Prion diseases, or transmissible spongiform encephalopathies (TSEs), are a group of rare, incurable neurodegenerative disorders leading to motor and cognitive impairments, extensive brain damage and neuronal degeneration. These diseases include Creutzfeldt-Jakob disease (CJD), Gerstmann-Straussler-Scheinker Syndrome (GSS), Fatal Familial Insomnia (FFI) and kuru in humans; scrapie in sheep and goats, bovine spongiform encephalopathy (BSE) in cattle, and chronic wasting disease (CWD) in cervids.
These diseases have considerable interest as they represent a new biological principle of infection, where the disease agent, unlike other pathogens, is composed solely or principally of a protein, specifically the prion protein. The prion, denoted PrPSc for scrapie prion protein, is the abnormal, prion disease-causing form of the physiologically expressed cellular prion protein, or PrPC. Conversion of PrPC into the abnormally folded, β-sheet enriched and protease resistant isoform, PrPSc, is the hallmark of prion diseases. PrPSc is prone to accumulate and aggregate in the brain of affected individuals leading to neurodegeneration.
Prion diseases can be divided into three etiological categories: sporadic, inherited, and acquired. Importantly, even the sporadic and genetic forms of the disease are experimentally transmissible.

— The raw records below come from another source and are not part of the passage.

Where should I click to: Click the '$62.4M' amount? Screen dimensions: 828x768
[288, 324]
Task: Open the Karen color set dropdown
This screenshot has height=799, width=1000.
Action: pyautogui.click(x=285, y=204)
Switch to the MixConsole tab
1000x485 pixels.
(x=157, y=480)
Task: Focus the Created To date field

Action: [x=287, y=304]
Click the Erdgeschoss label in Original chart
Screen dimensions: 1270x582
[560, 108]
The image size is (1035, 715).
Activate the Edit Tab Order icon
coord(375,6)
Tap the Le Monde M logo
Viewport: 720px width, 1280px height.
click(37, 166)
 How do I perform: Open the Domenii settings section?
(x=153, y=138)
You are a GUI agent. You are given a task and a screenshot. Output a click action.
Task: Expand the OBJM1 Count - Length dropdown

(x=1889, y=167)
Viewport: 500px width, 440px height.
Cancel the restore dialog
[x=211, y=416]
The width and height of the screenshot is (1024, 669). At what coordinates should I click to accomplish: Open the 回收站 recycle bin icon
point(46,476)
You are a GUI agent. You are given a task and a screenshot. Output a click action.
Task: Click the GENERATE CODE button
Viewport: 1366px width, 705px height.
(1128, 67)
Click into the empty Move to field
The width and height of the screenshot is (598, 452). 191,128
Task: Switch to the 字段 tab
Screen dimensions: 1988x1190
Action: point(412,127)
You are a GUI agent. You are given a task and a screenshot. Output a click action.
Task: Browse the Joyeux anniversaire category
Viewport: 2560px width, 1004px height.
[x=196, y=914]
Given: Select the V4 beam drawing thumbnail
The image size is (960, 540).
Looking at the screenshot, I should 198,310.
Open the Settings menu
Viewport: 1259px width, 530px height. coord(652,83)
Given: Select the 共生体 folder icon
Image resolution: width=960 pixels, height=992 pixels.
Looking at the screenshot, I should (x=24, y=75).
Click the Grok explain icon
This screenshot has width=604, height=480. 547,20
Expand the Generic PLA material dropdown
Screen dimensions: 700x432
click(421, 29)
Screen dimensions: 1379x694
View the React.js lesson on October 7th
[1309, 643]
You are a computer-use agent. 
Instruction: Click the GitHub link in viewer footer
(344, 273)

Prion diseases, while rare, have gained more attention as a growing number of scientific studies have suggested that the prion mechanism of neurodegenerative pathology may not be limited to prion diseases. Many neurodegenerative diseases that involve misfolded and aggregated proteins, such as Alzheimer’s disease (AD) and Parkinson’s disease (PD), may share with prion diseases analogous mechanisms of conversion, replication and propagation. For this and much more, self-propagating proteins such as prions continue to be a source of scientific interest.